**WORK TO BE COMPLETED**. Please reproduce verbatim the lines below, from the first through the one with "You are a computer-use agent. Image".

**Extracted data entries**.
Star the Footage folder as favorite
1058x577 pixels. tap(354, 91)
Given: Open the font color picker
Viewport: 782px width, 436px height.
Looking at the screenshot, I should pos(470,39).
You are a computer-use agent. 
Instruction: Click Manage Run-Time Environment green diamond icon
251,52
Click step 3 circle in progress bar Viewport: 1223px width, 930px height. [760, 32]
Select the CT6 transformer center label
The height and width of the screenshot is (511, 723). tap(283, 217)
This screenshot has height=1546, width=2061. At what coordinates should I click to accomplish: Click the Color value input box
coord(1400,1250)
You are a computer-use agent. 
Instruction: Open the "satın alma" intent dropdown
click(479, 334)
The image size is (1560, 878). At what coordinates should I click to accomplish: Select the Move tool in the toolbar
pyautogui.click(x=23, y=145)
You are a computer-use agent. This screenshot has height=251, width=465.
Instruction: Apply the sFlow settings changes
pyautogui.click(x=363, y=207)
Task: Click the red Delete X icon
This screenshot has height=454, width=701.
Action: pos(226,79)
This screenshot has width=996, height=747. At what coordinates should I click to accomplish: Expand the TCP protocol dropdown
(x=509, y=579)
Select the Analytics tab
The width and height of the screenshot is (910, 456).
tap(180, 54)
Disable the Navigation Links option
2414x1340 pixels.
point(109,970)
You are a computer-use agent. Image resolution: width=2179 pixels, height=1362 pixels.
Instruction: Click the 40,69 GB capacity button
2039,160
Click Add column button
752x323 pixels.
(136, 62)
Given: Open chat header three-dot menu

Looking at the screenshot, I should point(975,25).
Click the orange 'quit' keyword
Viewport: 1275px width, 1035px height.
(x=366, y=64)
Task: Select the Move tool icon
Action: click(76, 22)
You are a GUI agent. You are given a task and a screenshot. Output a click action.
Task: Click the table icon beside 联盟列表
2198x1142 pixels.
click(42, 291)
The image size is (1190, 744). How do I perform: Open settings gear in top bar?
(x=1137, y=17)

**TASK RESPONSE**.
Star the Footage folder as favorite
1058x577 pixels. tap(354, 91)
Given: Open the font color picker
Viewport: 782px width, 436px height.
Looking at the screenshot, I should pos(470,39).
You are a computer-use agent. 
Instruction: Click Manage Run-Time Environment green diamond icon
251,52
Click step 3 circle in progress bar Viewport: 1223px width, 930px height. [760, 32]
Select the CT6 transformer center label
The height and width of the screenshot is (511, 723). tap(283, 217)
This screenshot has height=1546, width=2061. At what coordinates should I click to accomplish: Click the Color value input box
coord(1400,1250)
You are a computer-use agent. 
Instruction: Open the "satın alma" intent dropdown
click(479, 334)
The image size is (1560, 878). At what coordinates should I click to accomplish: Select the Move tool in the toolbar
pyautogui.click(x=23, y=145)
You are a computer-use agent. This screenshot has height=251, width=465.
Instruction: Apply the sFlow settings changes
pyautogui.click(x=363, y=207)
Task: Click the red Delete X icon
This screenshot has height=454, width=701.
Action: pos(226,79)
This screenshot has width=996, height=747. At what coordinates should I click to accomplish: Expand the TCP protocol dropdown
(x=509, y=579)
Select the Analytics tab
The width and height of the screenshot is (910, 456).
tap(180, 54)
Disable the Navigation Links option
2414x1340 pixels.
point(109,970)
You are a computer-use agent. Image resolution: width=2179 pixels, height=1362 pixels.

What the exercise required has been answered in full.